Our protagonist is an unnamed ghost
writer (Ewan McGregor) who travel to the American residence of newly
retired British Prime Minister Adam Lang (Pierce Brosnan). Here he is to
edit Lang's memoirs for publishing, memoirs which were written by Lang's
previous ghost writer McAra, who recently drowned under suspicious
circumstances. And when McGregor suddenly finds himself as the
household's shared confidante, and discovers that there is something odd
with the wiring under the board, his focus turns from writer to private
investigator.
McGregor's committed and sympathetic
performance is the ideal hub for Polanski to subtly untangle his quite
powerful, but never outrageous plot.
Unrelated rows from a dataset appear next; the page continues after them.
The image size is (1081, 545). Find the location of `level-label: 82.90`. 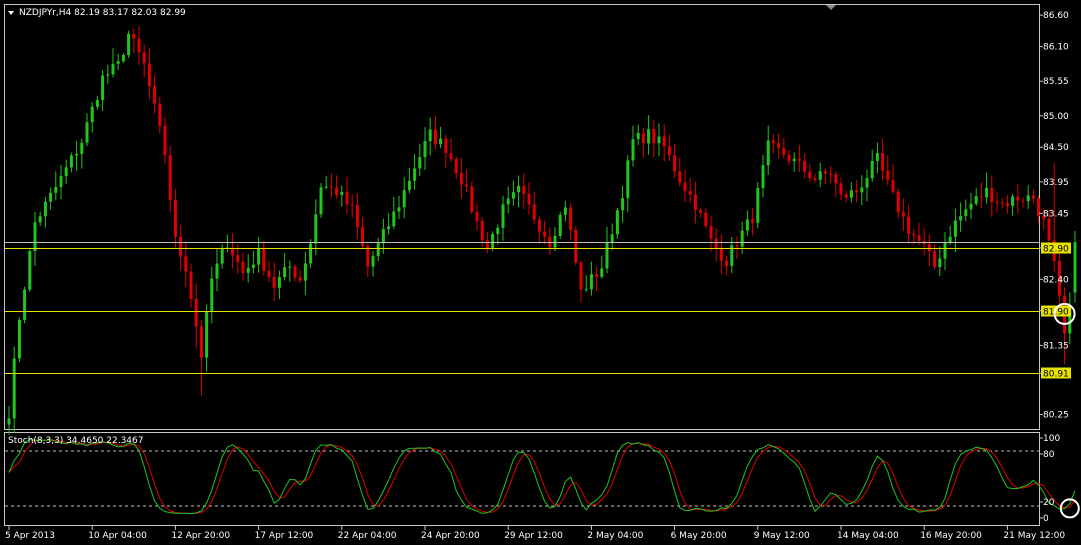

level-label: 82.90 is located at coordinates (1056, 250).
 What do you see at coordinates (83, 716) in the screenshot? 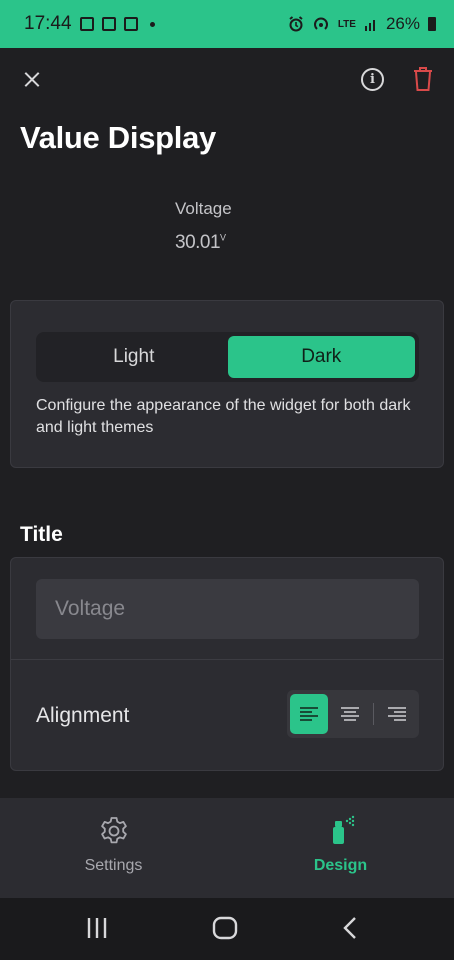
I see `alignment-label: Alignment` at bounding box center [83, 716].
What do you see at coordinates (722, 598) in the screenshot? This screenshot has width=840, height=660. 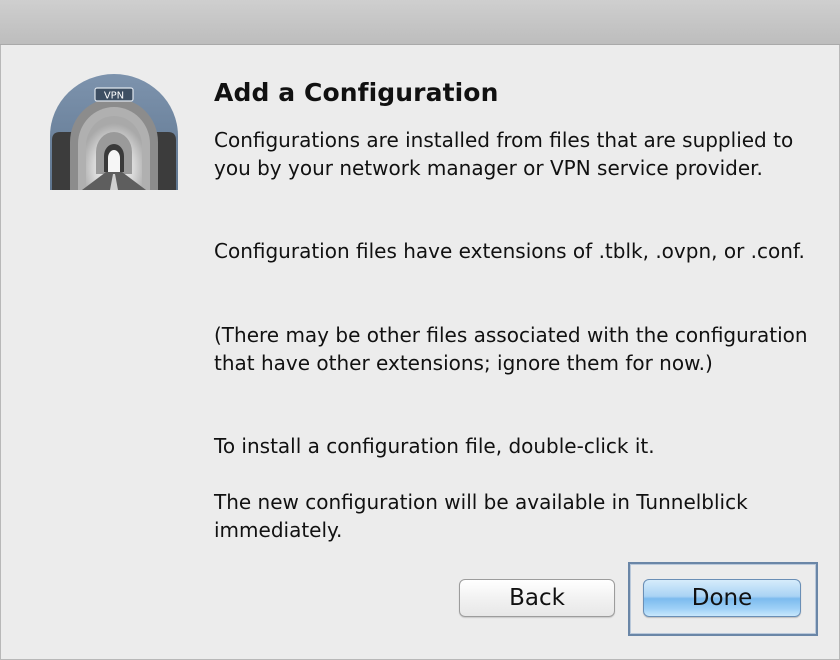 I see `done-button: Done` at bounding box center [722, 598].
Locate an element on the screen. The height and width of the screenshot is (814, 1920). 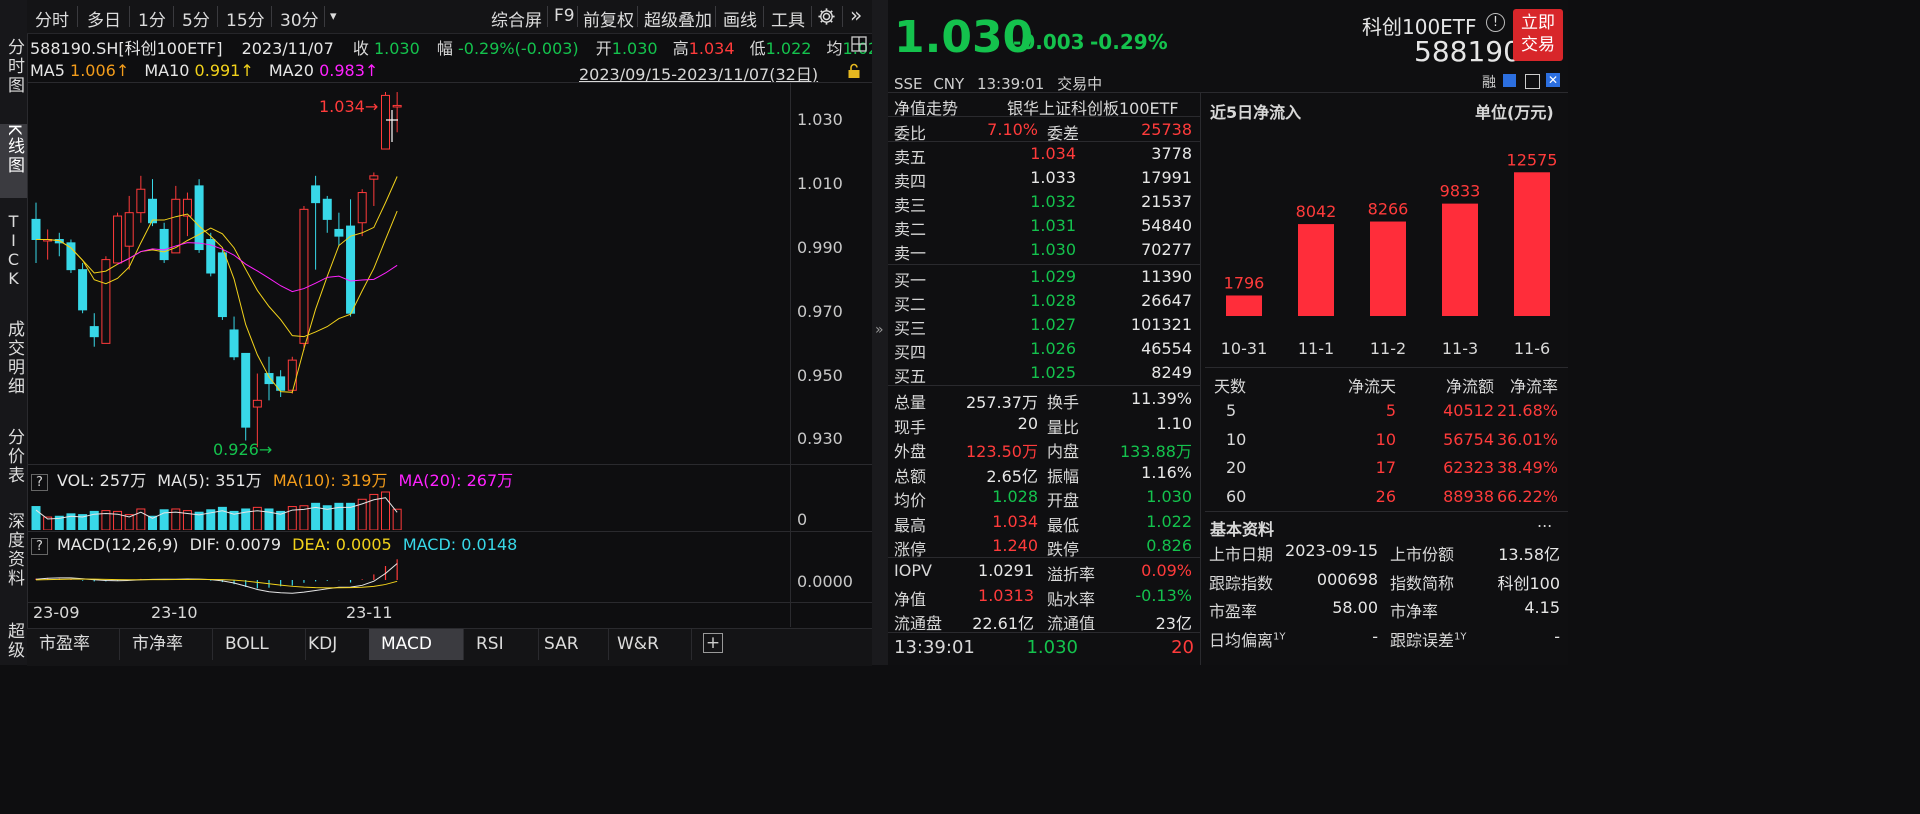
side-nav-depth: 深度资料 is located at coordinates (14, 550).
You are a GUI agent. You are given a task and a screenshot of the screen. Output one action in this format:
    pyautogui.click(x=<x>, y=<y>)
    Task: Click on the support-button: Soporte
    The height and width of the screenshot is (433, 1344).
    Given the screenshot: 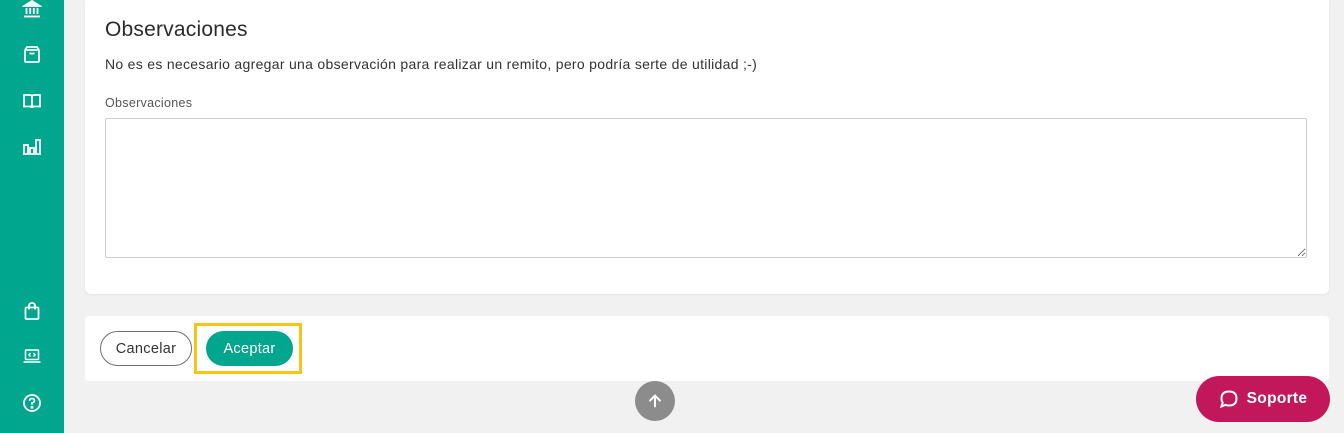 What is the action you would take?
    pyautogui.click(x=1263, y=399)
    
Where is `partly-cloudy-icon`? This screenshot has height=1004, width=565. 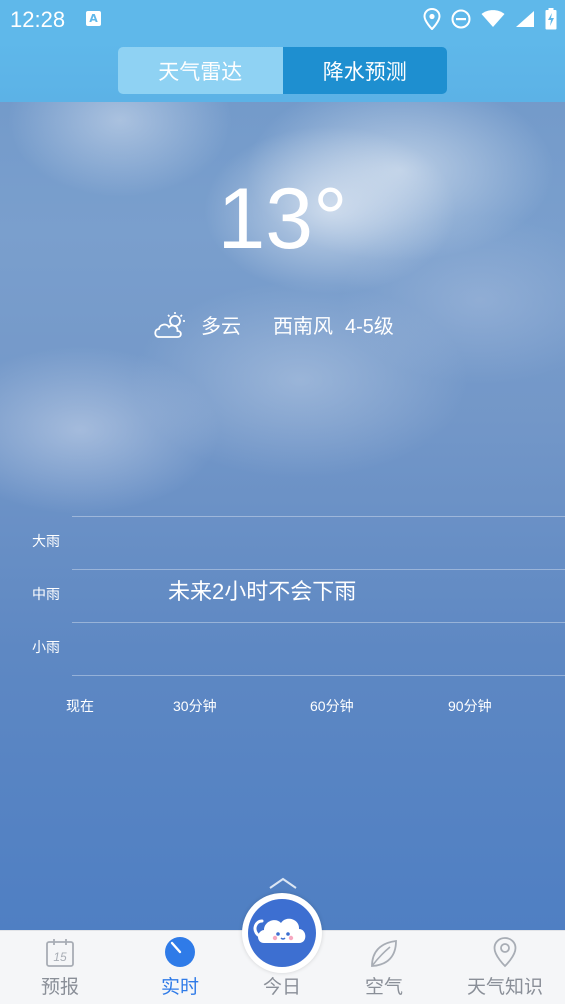 partly-cloudy-icon is located at coordinates (170, 324).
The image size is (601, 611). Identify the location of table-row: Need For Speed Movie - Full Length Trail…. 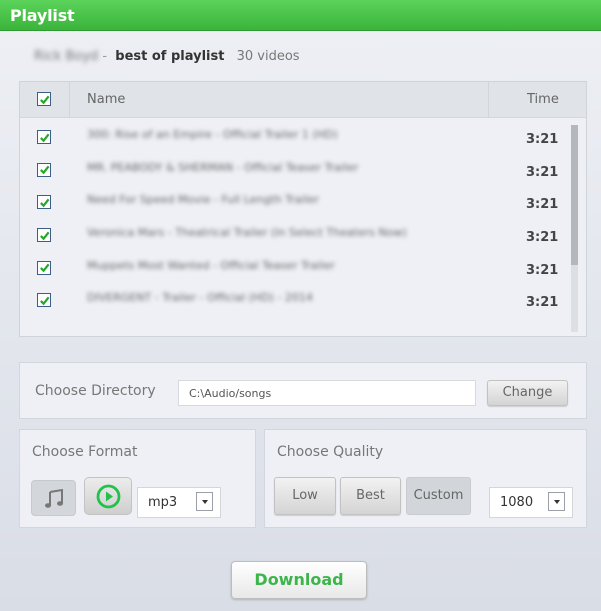
(303, 204).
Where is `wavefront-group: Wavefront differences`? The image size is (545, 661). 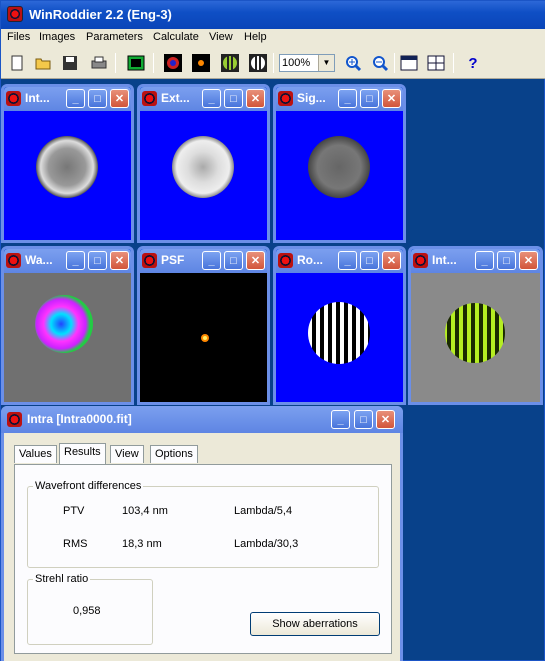 wavefront-group: Wavefront differences is located at coordinates (203, 524).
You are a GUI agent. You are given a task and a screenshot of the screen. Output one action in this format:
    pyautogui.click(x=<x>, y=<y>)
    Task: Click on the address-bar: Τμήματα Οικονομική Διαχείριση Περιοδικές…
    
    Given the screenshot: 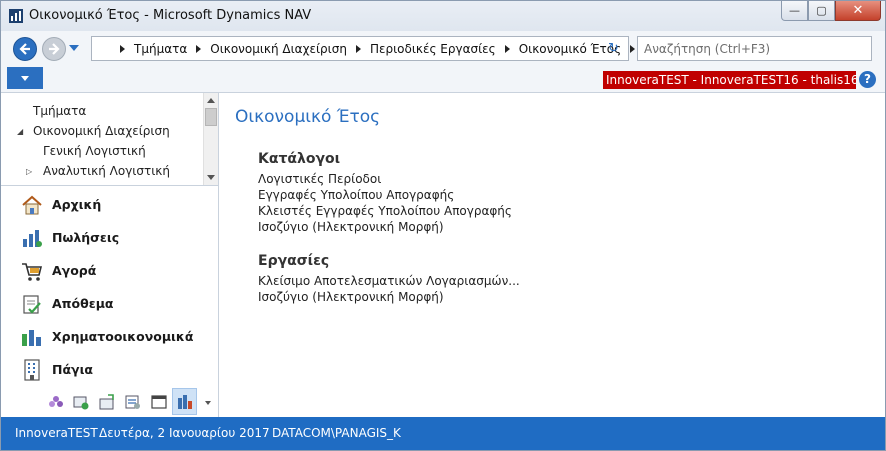 What is the action you would take?
    pyautogui.click(x=364, y=48)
The film has a classic thriller
mood, in which the ever-present ambiguity gives the viewer no reason to
neither trust nor suspect anyone. As in politics in general, McGregor
must expect that everyone is putting on a show - the question is exactly
what the different acts are hiding. Williams, Cattrall, Wilkinson and
Brosnan, in probably his best performance since
GoldenEye, are all elegantly
surrounding themselves with apt doses of mystique. For anyone who likes
a little political charade and/or scandal, with more than a slight
parallel to real-life personas and situations, The Ghost Writer
is as classy and delicately directed as thrillers come. And it is even
able to deliver the required twists needed in the genre today without
waiving logic or reason - which is remarkable enough in itself.